Vu la procédure suivante :
Procédure contentieuse antérieure :
La commune de Munwiller a demandé au tribunal administratif de Strasbourg d'annuler la délibération du 23 décembre 2019 par laquelle le conseil communautaire de la communauté de communes du Centre Haut-Rhin a approuvé le plan local d'urbanisme intercommunal en tant qu'elle crée un secteur Ab sur son territoire, ensemble la décision portant rejet de son recours gracieux formé le 19 février 2020.
Par un jugement n° 2004432 du 16 décembre 2021, le tribunal administratif de Strasbourg a rejeté sa demande.
Procédure devant la cour :
Par une requête enregistrée le 15 février 2022, la commune de Munwiller, représentée par Me Sonnenmoser, demande à la cour :
1°) d'annuler ce jugement du tribunal administratif de Strasbourg du 16 décembre 2021 ;
2°) d'annuler la délibération du 23 décembre 2019 par laquelle le conseil communautaire de la communauté de communes du Centre Haut-Rhin a approuvé le plan local d'urbanisme intercommunal en tant qu'elle crée un secteur Ab sur son territoire, ensemble la décision portant rejet de son recours gracieux formé le 19 février 2020 ;
3°) de mettre à la charge de la communauté de communes du Centre Haut-Rhin une somme de 3 000 euros sur le fondement de l'article L 761-1 du code de justice administrative.
Elle soutient que :
- la délibération du 23 décembre 2019 en tant qu'elle crée une zone Ab méconnaît l'alinéa 4 de l'article L. 123-10 du code de l'urbanisme dès lors que la création de la zone Ab sur son territoire ne procède en réalité pas de l'enquête publique mais fait suite à une demande d'un habitant de la commune, malgré l'opposition de la commune et de ses habitants à ce changement ;
- la délibération du 23 décembre 2019 en tant qu'elle crée une zone Ab est entachée de détournement de pouvoir dès lors que la création de la zone Ab à l'issue de l'enquête publique permet à la communauté de communes du Centre Haut-Rhin non seulement de s'affranchir de l'organisation d'une nouvelle enquête publique mais également d'éviter que ne soient formulées des observations hostiles à cette création ;
- la modification du projet de plan local d'urbanisme intercommunal après enquête publique a porté atteinte à l'économie générale du projet et devait ainsi être à nouveau soumise à enquête publique ;
- le conseil communautaire de la communauté de communes du Centre Haut-Rhin a commis une erreur manifeste en créant une zone classée Ab sur le territoire de la commune dès lors qu'un projet d'implantation d'un poulailler industriel est de nature à causer des nuisances olfactives et sonores et de porter atteinte au cadre de vie des habitants ;
- la délibération du 23 décembre 2019 en tant qu'elle crée une zone Ab est entachée d'un détournement de pouvoir dès lors qu'elle a été décidée pour permettre la construction à Munwiller d'un poulailler industriel.

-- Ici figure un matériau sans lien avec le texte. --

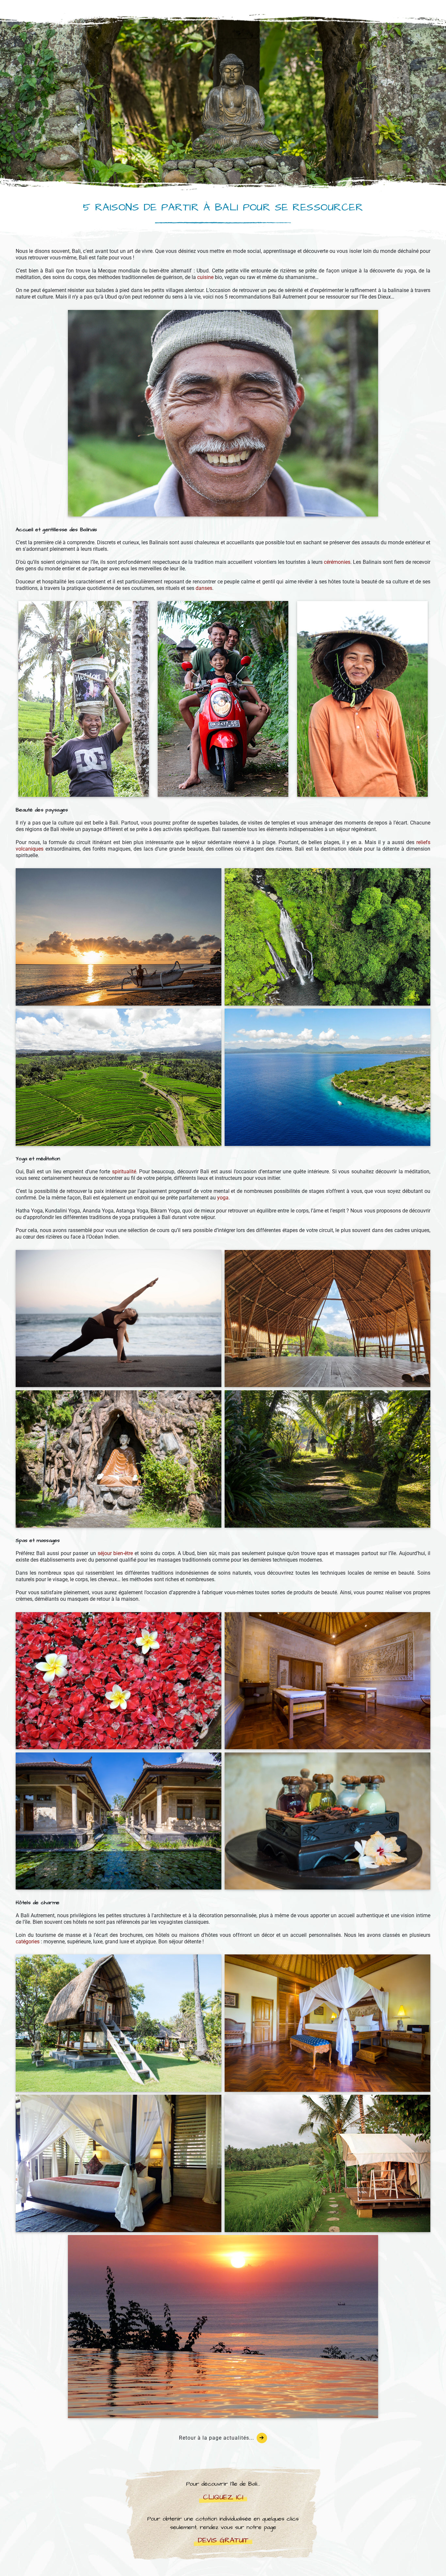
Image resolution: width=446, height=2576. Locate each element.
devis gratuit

Par un mémoire en défense, enregistré le 25 avril 2022, la communauté de communes du Centre Haut-Rhin conclut au rejet de la requête et à ce qu'une somme de 3 000 euros soit mise à la charge de la commune de Munwiller sur le fondement de l'article L. 761-1 du code de justice administrative.
Elle fait valoir que les moyens soulevés par la commune de Munwiller ne sont pas fondés.

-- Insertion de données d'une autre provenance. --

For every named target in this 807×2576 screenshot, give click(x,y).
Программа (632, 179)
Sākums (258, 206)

Un mémoire complémentaire présenté le 17 janvier 2024 pour la commune de Munwiller a été reçu et non communiqué.
Vu les autres pièces du dossier.
Vu :
- le code de l'urbanisme ;
- le code de justice administrative.
Les parties ont été régulièrement averties du jour de l'audience.

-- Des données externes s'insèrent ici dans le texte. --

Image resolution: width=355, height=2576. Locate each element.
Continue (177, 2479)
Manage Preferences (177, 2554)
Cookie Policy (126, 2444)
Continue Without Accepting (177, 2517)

Ont été entendus au cours de l'audience publique :
- le rapport de M. Sibileau, premier conseiller,
- les conclusions de Mme Antoniazzi, rapporteure publique,
- et les observations de Me Devilleneur substituant Me Cereja, pour la communauté de communes du centre Haut-Rhin.
Considérant ce qui suit :
1. Par une délibération du 27 octobre 2015, le conseil communautaire de la communauté de communes du Centre Haut-Rhin a prescrit l'élaboration du plan local d'urbanisme intercommunal. Une enquête publique s'est déroulée du 7 octobre 2019 au 7 novembre 2019 et le commissaire enquêteur a déposé son rapport le 6 décembre 2019. Par une délibération du 23 décembre 2019, le conseil communautaire de la communauté de communes de Centre Haut-Rhin a approuvé le plan local d'urbanisme intercommunal. Par un courrier du 19 février 2020, la commune de Munwiller a formé un recours gracieux à l'encontre de la délibération qui a été rejeté expressément par une décision du président de la communauté de communes du Centre Haut-Rhin du 11 mai 2020. Par un jugement n° 2004432 du 16 décembre 2021 dont la commune de Munwiller interjette appel, le tribunal administratif de Strasbourg a rejeté le recours formé contre la délibération du 23 décembre 2019 et la décision rejetant le recours gracieux formé par l'appelante.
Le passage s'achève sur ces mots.